- **Problem to solve**: Report all lines below with the word "computer".

- **Entries supplied**:

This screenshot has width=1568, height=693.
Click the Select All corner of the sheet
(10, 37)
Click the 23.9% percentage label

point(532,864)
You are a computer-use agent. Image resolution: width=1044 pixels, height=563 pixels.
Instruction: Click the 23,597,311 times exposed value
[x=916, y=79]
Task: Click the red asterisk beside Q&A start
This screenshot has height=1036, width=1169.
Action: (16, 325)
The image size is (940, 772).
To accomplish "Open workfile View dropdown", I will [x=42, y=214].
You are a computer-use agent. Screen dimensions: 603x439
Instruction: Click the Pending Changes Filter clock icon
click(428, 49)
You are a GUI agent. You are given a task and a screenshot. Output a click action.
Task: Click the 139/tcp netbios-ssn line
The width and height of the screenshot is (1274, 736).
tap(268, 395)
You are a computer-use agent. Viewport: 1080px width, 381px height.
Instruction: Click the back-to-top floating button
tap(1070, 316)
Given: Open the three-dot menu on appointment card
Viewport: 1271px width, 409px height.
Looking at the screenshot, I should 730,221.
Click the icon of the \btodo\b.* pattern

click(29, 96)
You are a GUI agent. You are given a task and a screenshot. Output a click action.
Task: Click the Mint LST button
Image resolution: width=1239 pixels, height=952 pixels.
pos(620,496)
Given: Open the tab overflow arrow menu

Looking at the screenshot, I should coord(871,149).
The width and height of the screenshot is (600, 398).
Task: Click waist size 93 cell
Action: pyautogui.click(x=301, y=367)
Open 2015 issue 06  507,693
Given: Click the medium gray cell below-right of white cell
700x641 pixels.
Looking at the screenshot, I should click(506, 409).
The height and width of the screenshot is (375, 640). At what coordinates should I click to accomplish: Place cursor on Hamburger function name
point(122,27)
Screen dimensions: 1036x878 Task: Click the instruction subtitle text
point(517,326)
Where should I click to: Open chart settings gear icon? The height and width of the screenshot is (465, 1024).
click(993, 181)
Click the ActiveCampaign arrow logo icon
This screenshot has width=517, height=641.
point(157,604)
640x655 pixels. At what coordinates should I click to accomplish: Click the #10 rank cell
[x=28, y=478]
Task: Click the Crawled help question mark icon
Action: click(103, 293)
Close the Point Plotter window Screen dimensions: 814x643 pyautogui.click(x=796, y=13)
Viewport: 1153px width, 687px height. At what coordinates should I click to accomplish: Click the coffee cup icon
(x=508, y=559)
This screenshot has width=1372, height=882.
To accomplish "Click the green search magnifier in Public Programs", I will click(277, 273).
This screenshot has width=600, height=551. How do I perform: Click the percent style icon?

- **Reply to the exercise**:
You are a computer-use agent. Image resolution: width=1044 pixels, height=563 pixels.
You are a computer-use agent. Screen dimensions: 603x439
You are a computer-use agent. Viewport: 1080px width, 381px height.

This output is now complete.